Una recente sentenza della corte di Cassazione stabilisce che un condòmino può di sua inizativa e senza il preventivo parere dell’assemblea condominale, far installare una telecamera nel parcheggio per disincentivare ulteirori atti di danneggiamento, e richiedere che la spesa sotenuta debba essere ripartita pro quota su tutti i condòmini, nel caso in cui sussista necessità d’urgenza.

Proprio così tale sentenza, la numero 71/2013, rigetta il ricorso fatto da uno dei condomini che non voleva pagare la relativa quota di cui sopra stabilendo che non sussistono le due motivazioni dal condòmino riportate nel ricorso stesso, e riguardanti la prima la sentenza già emessa dal giudice di pace, e la seconda il discorso della privacy.

Entrambe le motivazioni ritenute inammissibili ed in particolare quella sulla privacy per la quale non sembra, secondo la suprema corte, esserci stata nessuna violazione in quanto detta telecamera riprende solo la zona di apertura del cancello che essendo un luogo adibito al transito di un numero indetrminato di persone non può dare luogo alla violazione dell’articolo 615 bis del codice penale, che riportiamo:

Chiunque, mediante l’uso di strumenti di ripresa visiva o sonora, si procura indebitamente notizie o immagini attinenti alla vita privata svolgentesi nei luoghi indicati nell’articolo 614, punito con la reclusione da sei mesi a quattro anni. Alla stessa pena soggiace, salvo che il fatto costituisca grave reato, chi rivela o diffonde, mediante qualsiasi mezzo di informazione al pubblico, le notizie o le immagini ottenute nei modi indicati nella prima parte di questo articolo.

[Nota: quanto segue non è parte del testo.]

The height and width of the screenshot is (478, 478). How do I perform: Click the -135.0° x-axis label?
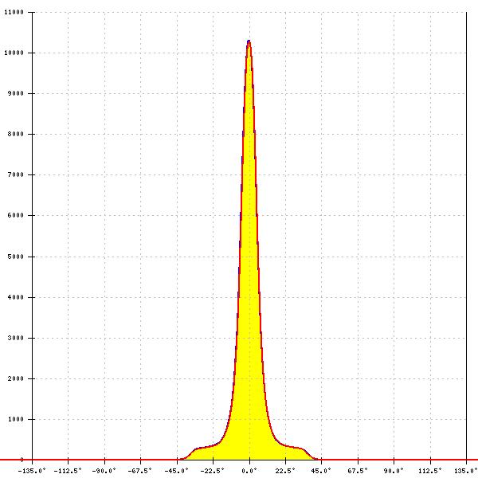coord(32,470)
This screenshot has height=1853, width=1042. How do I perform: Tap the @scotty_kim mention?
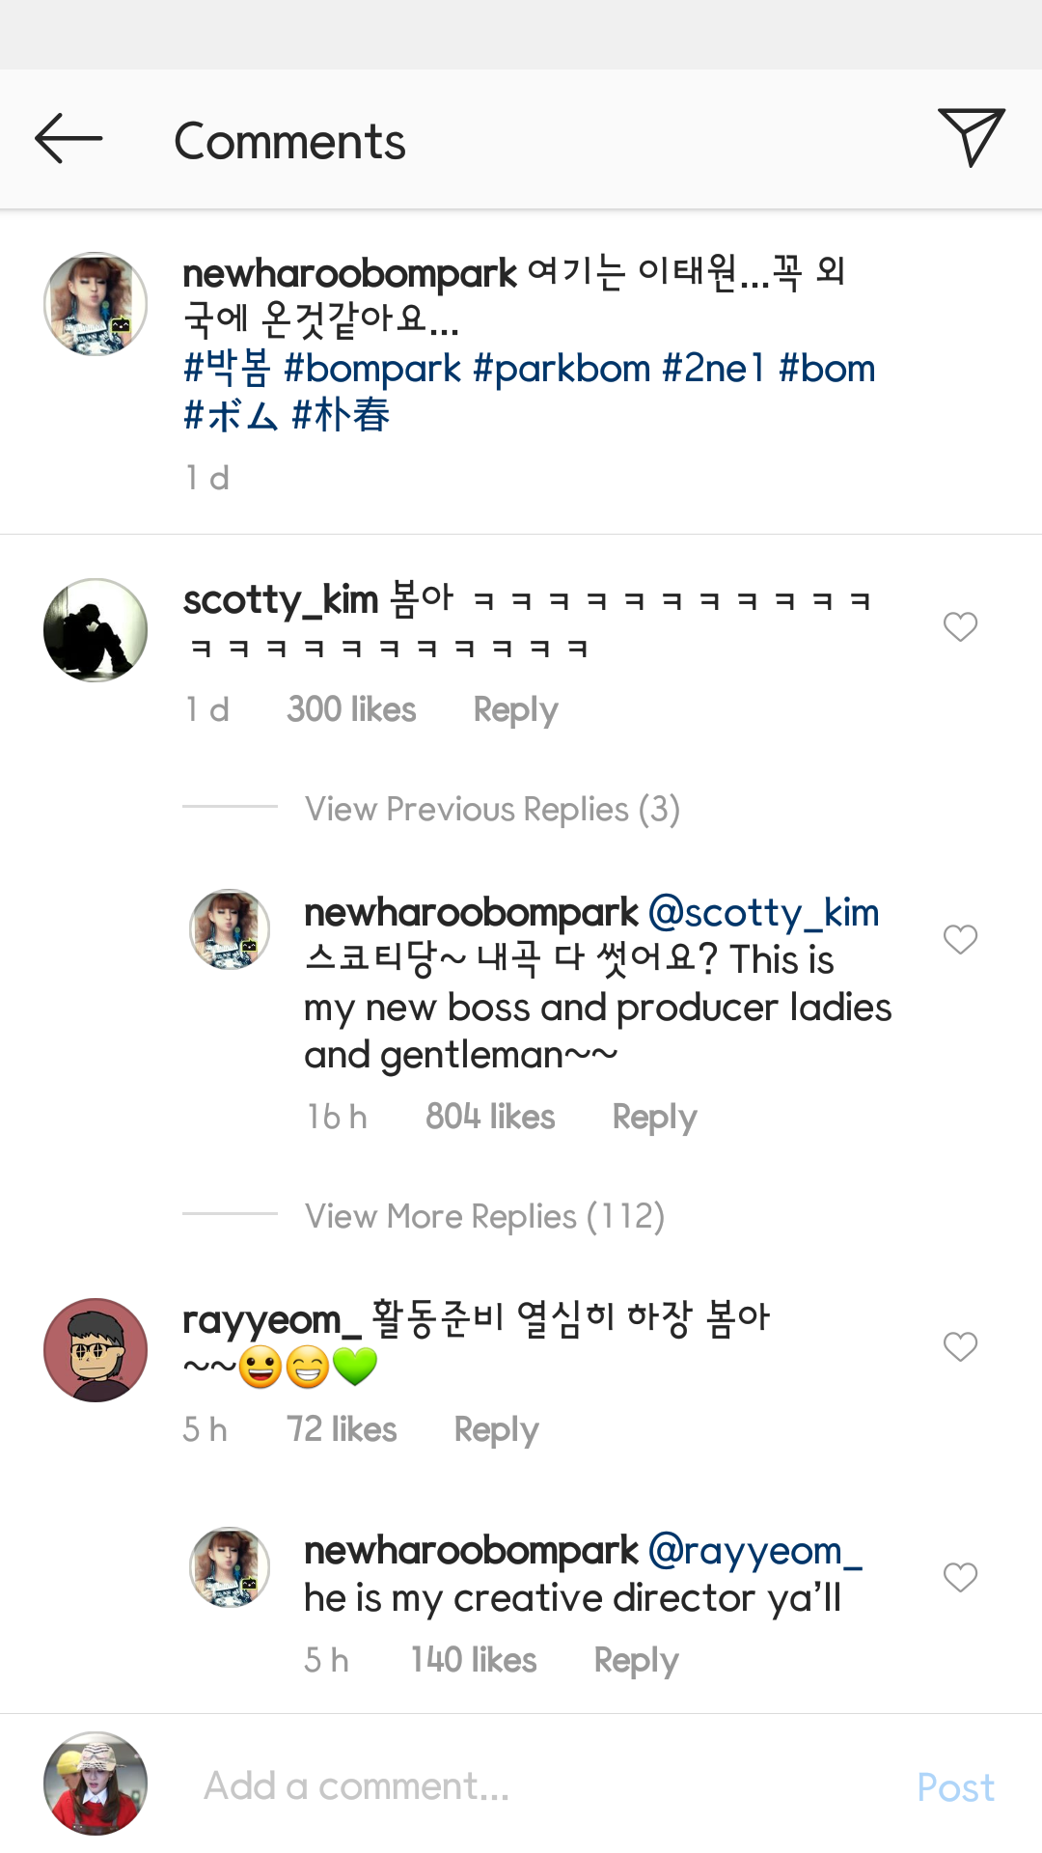point(763,912)
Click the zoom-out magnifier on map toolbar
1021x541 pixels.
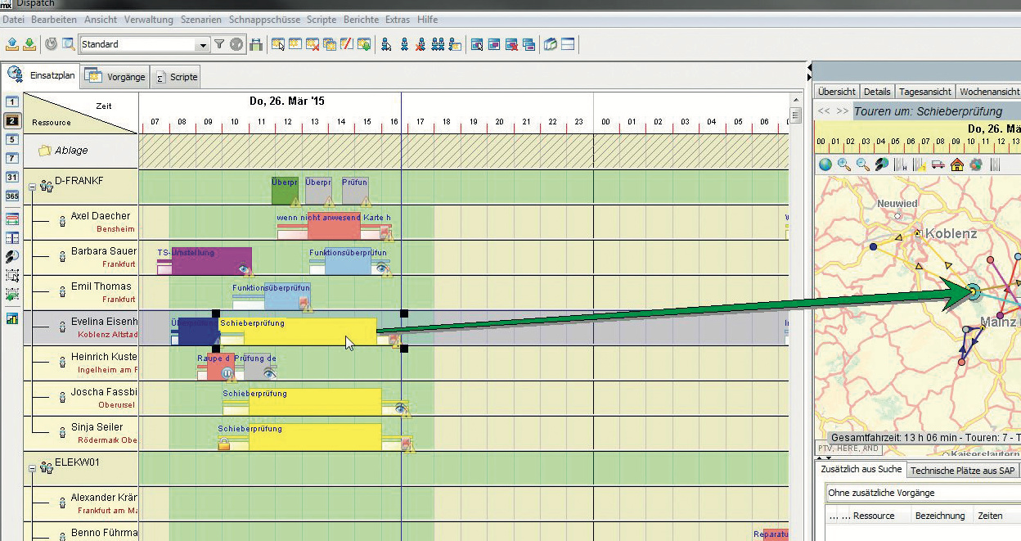click(x=862, y=165)
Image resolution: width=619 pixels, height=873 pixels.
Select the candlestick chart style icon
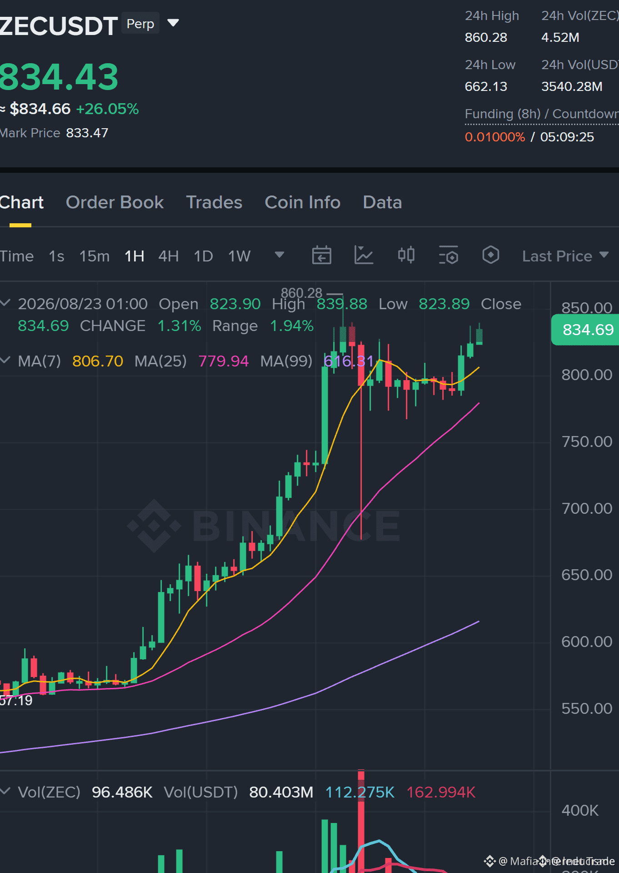point(406,255)
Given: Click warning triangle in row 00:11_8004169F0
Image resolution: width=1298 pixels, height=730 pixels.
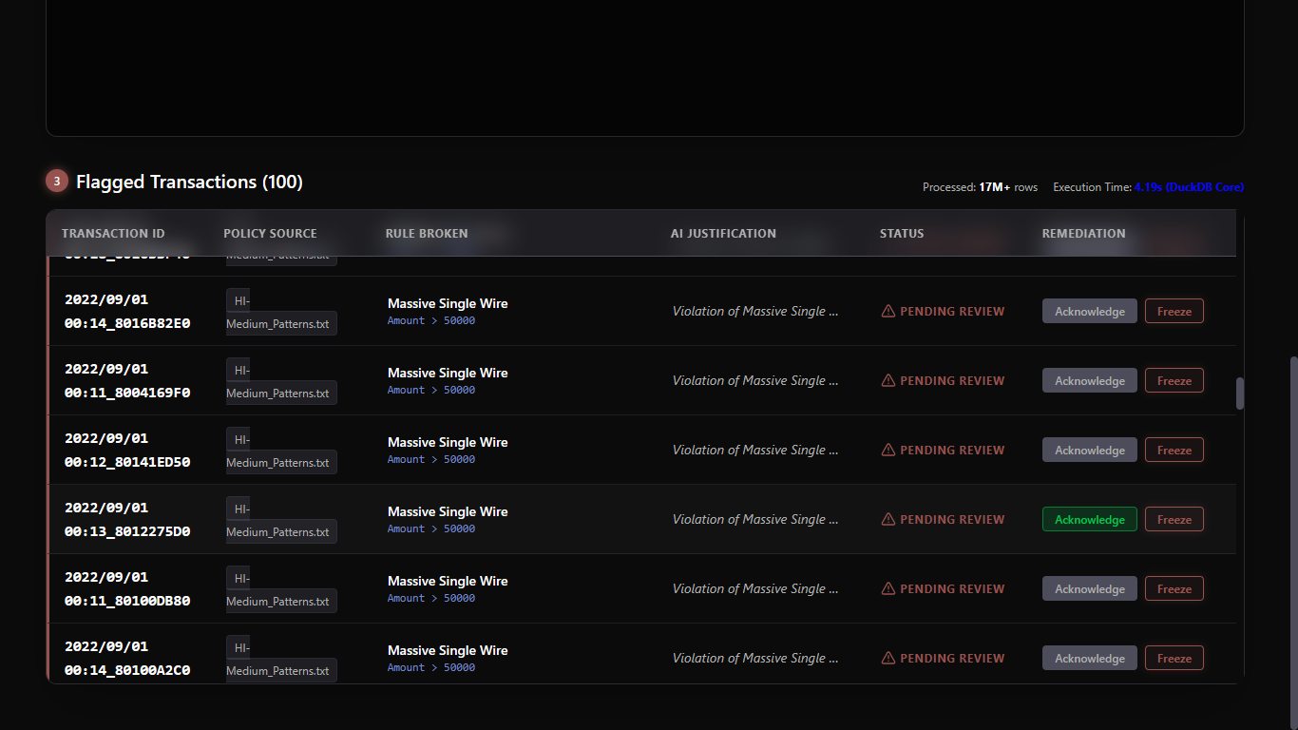Looking at the screenshot, I should click(x=888, y=380).
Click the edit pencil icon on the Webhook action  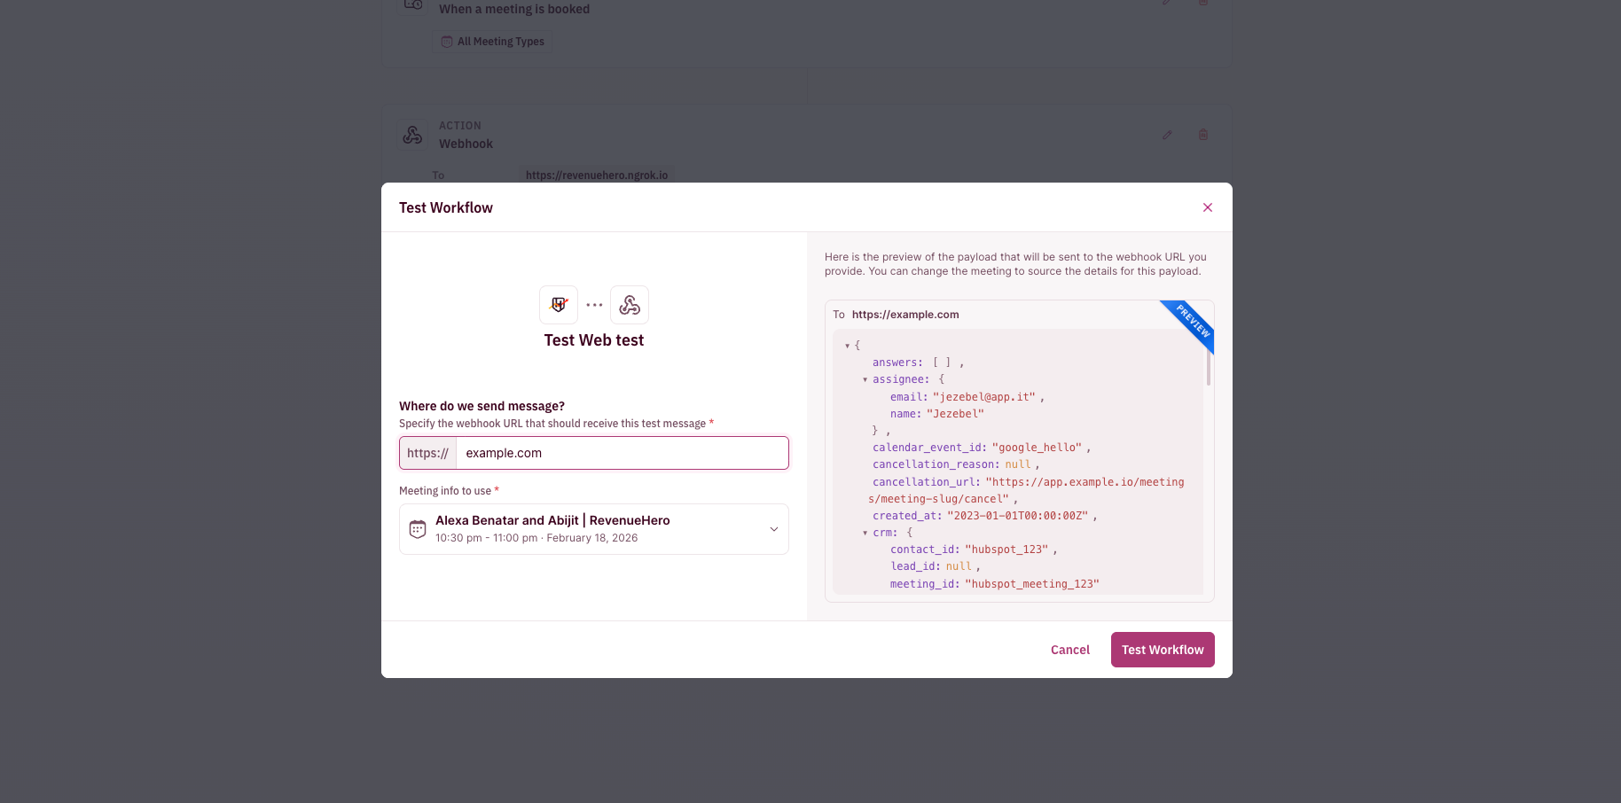click(1167, 135)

I delitti sono punibili a querela della persona offesa; tuttavia si procede d`ufficio e la pena della reclusione da uno a cinque anni se il fatto commesso da un pubblico ufficiale o da un incaricato di un pubblico servizio, con abuso dei poteri o con violazione dei doveri inerenti alla funzione o servizio, o da chi esercita anche abusivamente la professione di investigatore privato.